In The Lion, the Witch and the Wardrobe, the resolution to the quest for Joy is found in Aslan’s sacrifice. After he dies, Aslan’s face “looked nobler, as the light grew and they could see it better.”[17] In that moment, the reader is invited to see: the supernatural reality, Joy itself, to see charity, to see Christ. In his sacrifice, all of Narnia’s needs are met in Aslan’s gift of love. And the same is true for Lewis; in his moment of conversion, all his need-love is met in the acceptance of Christ’s gift-love. The journey comes to an end. Just like the children saw him larger than they had seen it before, the reader is invited to see that the quest for Joy is complete and that there is wholeness and abundance. You can see all of them happy rolling in Aslan’s fur. And Aslan, a mix between a thunderstorm and a kitten; strong and still vulnerable, completely open for relationship.[18] Both Lewis’ autobiographical and fictional work demonstrate that, in the quest for Joy, the voyage comes to an end in the moment of conversion. Throughout his troubled life of affections, friendships and desires, home is only found in Christ - where Joy and charity abide together. Lewis’ imaginative world communicates this deeper and divine reality. 

So now the question is for the reader: how will you go through the journey? You either aim to live a life of charity (where you recognize your need-love and accept the gift-love), firm on the hope that one day we will enjoy true Joy in the presence of our Creator; choose to run aimlessly in between places of affection, friendship or desire ignoring the source from which the arrows of Joy are coming at us; or, accept what we knew all along, turning the outer, which is whole and pure, into the inner.
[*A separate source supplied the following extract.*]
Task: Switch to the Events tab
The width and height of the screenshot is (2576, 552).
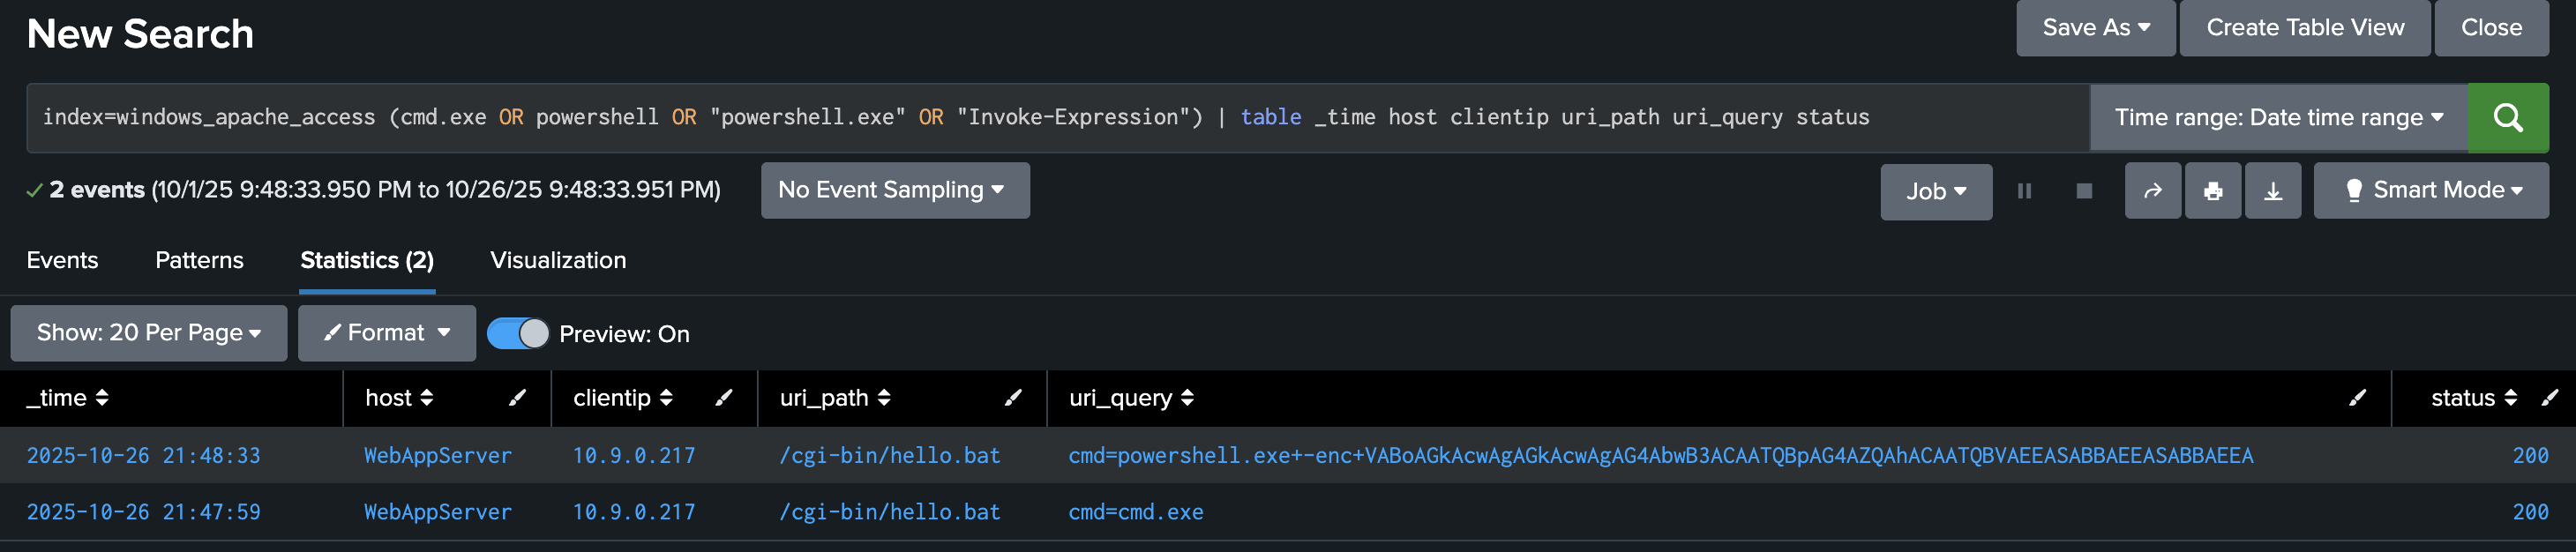Action: pyautogui.click(x=62, y=260)
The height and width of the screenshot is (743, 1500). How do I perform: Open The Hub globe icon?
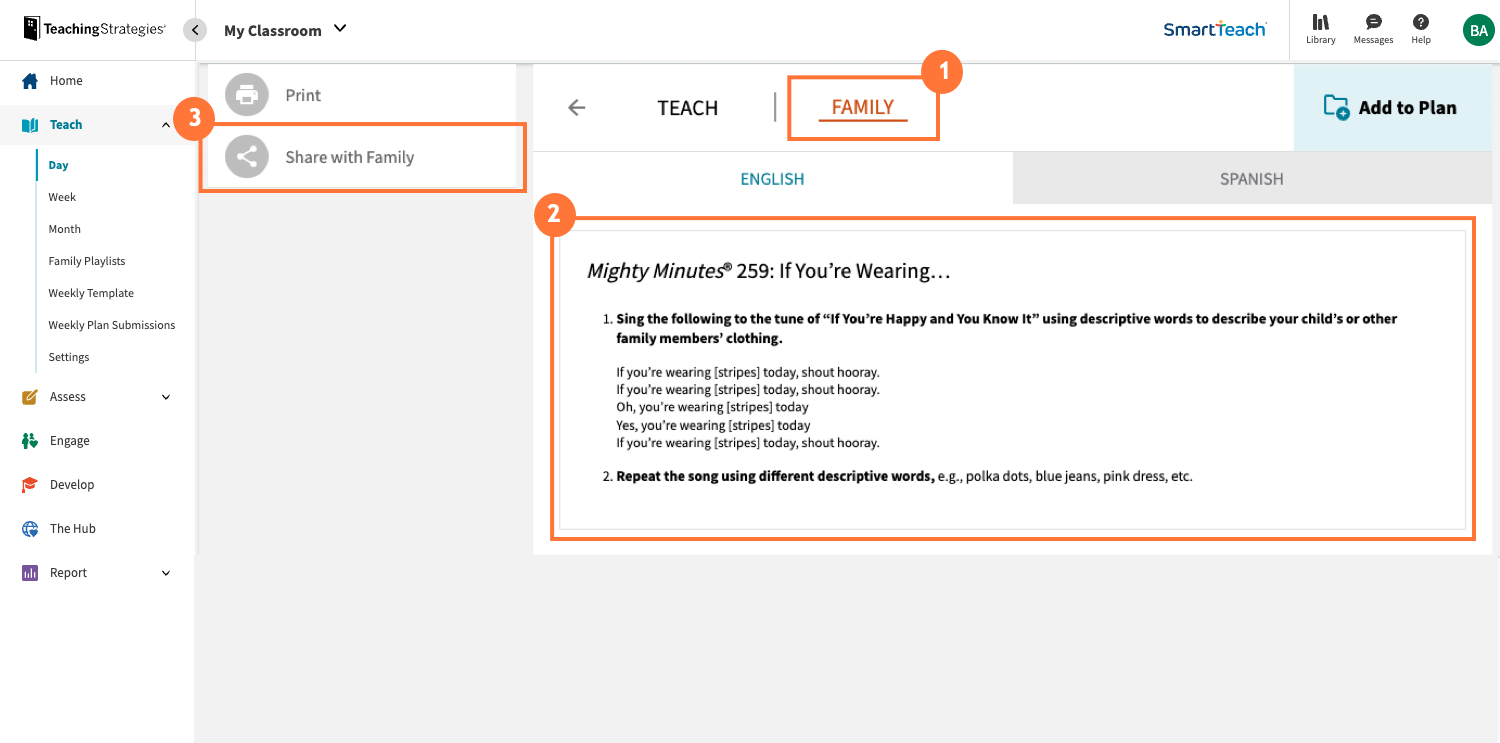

[1] Lewis, C.S. Surprised by Joy: The Shape of My Early Life. First edition. C.s. Lewis Signature Book (San Francisco: HarperOne, 2017), 142.
[2] Ibid, 77.
[3] Root, Jerry, Mark Neal, and Steven A Beebe. The Surprising Imagination of C.S. Lewis: An Introduction (Nashville, TN: Abingdon Press, 2015) 77.
[4] C.S. Lewis, Surprised by Joy, 238.
[5] Kort, Wesley A. Reading C.S. Lewis: A Commentary (Oxford: Oxford University Press, 2016), 26.
[6] Ibid, 31.
[7] Lewis, C.S. The Lion, the Witch and the Wardrobe (New York: HarperCollins, 2005), 162.
[8] Kort, Reading C.S. Lewis, 31.
[9] C.S. Lewis, Surprised by Joy, 222.
[10] Ibid, 23.
[11] C.S. Lewis, Surprised by Joy, 101.
[12] Ibid, 108.
[13] Ibid, 170.
[14] Kort, Reading C.S. Lewis, 25-26.
[15] Jerry Root, Mark Neal, and Steven A Beebe. The Surprising Imagination of C.S. Lewis, 83.
[16] Ibid, 85.
[17] C.S. Lewis, The Lion, the Witch and the Wardrobe, 160.
[18] Ibid, 164.

Bibliography 
Kort, Wesley A. 2016. Reading C.S. Lewis: A Commentary. Oxford: Oxford University Press.
Lepojarvi, Jason. 2017. “Four Loves: A Critical Re-Interpretation.” Presentation, C.S. Lewis and the Theology of Love, Vancouver, BC, September 19.
Lewis, C.S. 2017. Surprised by Joy: The Shape of My Early Life. First edition. C.S. Lewis Signature Book. San Francisco: HarperOne.
Lewis, C.S. 2017. The Four Loves. 1st edition, ed. San Francisco, HarperOne.
Lewis, C.S. 2005. The Lion, the Witch and the Wardrobe. New York: HarperCollins.
MacSwain, Robert, and Michael Ward. 2010. The Cambridge Companion to C.S. Lewis. Cambridge Companions to Religion. Cambridge: Cambridge University Press.
Root, Jerry, Mark Neal, and Steven A Beebe. 2015. The Surprising Imagination of C.s. Lewis: An Introduction. Nashville, TN: Abingdon Press.
Simon, Caroline. 2010. “On Love” in The Cambridge Companion to C.S. Lewis, eds. Robert MacSwain & Michael Wards. Cambridge: Cambridge University Press.